I feel as though I’m constantly giving my kid attention, because he’s constantly interrupting me, trying to talk to me while I’m trying to do other things… so the idea of giving even more, initially, makes me flinch. But when I reflect on it, I’m rarely giving him my full attention, my undivided attention, with no agenda, no hassling, no attempts to improve him… Could 10 dedicated minutes alleviate his constant badgering for my attention? WOAH.
After the first week of the Strengthening Families course, it occurred to me that maybe we have the idea of parenting all wrong. What if the essence of being a parent is not improving our kids, guiding them, protecting them, teaching them… what if, what we’re most meant to do, is to enjoy them? How radical.
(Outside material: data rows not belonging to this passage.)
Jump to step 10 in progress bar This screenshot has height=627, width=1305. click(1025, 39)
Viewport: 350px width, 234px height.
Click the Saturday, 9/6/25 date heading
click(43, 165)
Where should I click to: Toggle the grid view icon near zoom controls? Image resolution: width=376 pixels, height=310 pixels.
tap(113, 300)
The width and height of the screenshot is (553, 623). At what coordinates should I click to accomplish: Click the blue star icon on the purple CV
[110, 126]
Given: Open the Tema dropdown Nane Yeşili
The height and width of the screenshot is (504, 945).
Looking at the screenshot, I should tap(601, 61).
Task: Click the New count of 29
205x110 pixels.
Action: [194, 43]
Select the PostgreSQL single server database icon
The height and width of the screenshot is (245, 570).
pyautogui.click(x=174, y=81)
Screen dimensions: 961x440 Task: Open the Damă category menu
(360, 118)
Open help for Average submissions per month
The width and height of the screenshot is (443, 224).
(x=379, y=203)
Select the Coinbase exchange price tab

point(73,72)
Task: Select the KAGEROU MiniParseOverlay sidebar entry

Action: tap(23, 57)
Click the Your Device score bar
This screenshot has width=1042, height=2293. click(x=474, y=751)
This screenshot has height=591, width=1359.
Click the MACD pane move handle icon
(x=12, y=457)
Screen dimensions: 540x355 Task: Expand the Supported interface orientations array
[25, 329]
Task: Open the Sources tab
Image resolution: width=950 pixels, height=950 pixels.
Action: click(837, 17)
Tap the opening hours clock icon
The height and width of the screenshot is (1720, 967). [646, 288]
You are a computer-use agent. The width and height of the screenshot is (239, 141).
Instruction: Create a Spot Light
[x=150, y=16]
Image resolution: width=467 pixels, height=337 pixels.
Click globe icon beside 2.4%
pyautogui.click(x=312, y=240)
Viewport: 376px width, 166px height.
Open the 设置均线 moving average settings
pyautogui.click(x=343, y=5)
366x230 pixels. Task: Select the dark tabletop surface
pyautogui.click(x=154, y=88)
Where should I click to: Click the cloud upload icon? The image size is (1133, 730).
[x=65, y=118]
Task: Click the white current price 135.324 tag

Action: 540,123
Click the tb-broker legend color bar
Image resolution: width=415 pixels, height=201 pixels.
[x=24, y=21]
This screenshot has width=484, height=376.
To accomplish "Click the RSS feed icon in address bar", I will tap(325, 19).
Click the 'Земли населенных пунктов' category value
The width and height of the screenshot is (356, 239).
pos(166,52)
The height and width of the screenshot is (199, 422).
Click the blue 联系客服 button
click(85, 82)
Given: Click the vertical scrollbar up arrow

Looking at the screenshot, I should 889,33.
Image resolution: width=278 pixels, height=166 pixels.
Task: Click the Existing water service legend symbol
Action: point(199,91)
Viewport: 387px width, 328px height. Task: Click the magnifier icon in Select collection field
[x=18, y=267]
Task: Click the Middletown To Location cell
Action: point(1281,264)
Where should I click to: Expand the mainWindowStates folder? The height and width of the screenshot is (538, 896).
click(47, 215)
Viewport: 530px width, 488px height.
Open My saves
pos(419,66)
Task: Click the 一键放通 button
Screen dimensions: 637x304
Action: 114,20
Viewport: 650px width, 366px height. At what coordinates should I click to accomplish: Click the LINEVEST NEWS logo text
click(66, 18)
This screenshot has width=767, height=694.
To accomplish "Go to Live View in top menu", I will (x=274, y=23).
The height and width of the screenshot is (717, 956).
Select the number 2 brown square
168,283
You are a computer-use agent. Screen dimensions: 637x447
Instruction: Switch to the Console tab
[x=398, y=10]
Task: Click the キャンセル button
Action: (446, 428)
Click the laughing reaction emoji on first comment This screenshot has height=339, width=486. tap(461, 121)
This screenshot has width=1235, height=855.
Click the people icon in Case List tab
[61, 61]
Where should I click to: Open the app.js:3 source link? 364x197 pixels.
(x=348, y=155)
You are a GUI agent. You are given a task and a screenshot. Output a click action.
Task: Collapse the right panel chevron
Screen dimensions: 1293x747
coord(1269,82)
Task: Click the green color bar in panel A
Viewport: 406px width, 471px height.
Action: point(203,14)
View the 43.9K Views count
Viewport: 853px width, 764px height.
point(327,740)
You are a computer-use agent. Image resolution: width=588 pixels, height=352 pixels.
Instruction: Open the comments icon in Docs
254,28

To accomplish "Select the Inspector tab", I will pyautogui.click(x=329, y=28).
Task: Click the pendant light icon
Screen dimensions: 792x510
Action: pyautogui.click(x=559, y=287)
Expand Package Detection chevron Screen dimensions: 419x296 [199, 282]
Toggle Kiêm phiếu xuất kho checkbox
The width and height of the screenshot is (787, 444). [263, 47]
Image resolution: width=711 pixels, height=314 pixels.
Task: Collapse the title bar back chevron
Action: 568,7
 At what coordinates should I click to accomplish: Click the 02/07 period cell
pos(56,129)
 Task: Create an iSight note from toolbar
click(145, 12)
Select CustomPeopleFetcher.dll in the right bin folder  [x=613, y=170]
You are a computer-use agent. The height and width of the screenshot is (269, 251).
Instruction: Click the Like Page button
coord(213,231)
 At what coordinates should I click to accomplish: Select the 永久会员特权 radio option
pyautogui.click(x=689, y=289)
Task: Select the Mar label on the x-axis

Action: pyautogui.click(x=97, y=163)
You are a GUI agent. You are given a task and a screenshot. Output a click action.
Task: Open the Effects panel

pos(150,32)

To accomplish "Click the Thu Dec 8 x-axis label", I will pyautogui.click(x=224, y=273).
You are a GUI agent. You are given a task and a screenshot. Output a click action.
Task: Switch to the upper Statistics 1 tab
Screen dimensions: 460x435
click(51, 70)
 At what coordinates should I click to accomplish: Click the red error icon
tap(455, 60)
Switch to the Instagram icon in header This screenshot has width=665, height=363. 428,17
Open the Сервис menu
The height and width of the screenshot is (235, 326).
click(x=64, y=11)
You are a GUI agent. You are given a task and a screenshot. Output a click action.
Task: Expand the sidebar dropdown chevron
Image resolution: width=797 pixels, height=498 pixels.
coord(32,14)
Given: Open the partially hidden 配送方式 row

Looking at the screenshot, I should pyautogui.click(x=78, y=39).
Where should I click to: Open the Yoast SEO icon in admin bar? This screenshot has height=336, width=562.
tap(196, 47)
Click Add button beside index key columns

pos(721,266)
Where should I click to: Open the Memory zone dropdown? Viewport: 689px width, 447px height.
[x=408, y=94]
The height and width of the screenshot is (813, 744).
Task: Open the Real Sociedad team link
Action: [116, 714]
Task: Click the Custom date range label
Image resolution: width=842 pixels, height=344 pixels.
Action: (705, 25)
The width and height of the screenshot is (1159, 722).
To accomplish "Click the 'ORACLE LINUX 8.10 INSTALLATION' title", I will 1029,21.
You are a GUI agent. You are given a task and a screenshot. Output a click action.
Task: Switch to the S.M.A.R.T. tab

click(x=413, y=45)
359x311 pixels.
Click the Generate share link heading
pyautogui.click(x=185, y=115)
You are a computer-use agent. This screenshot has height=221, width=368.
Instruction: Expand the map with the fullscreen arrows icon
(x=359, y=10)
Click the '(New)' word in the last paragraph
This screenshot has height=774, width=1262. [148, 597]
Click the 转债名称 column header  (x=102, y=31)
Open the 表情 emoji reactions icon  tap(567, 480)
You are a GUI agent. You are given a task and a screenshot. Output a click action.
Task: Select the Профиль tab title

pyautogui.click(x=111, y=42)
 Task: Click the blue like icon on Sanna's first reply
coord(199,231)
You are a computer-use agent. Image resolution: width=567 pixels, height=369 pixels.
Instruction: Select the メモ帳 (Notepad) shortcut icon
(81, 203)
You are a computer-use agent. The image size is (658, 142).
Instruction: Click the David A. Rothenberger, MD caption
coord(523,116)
And how would this change our interactions? How would this change our energy or the quality of our attention or how it filters to them?
Brene Brown says in her book Daring Greatly that one of the most important things she learned from Maya Angelou is that your kids will remember whether you lit up around them or not. They remember whether your face was alight with joy at seeing them, or scowling and criticizing and looking for things to tidy up and clean away. When she heard that, and the tone of regret from May, she knew that she wanted the light to be the first thing they saw, when they saw her, so she put her perfectionism and desire for a clean house and clean kids aside… fuss later. Light up first.
What if our most important role is to enjoy them?
And what if, the seed of that comes in 10 minutes a day.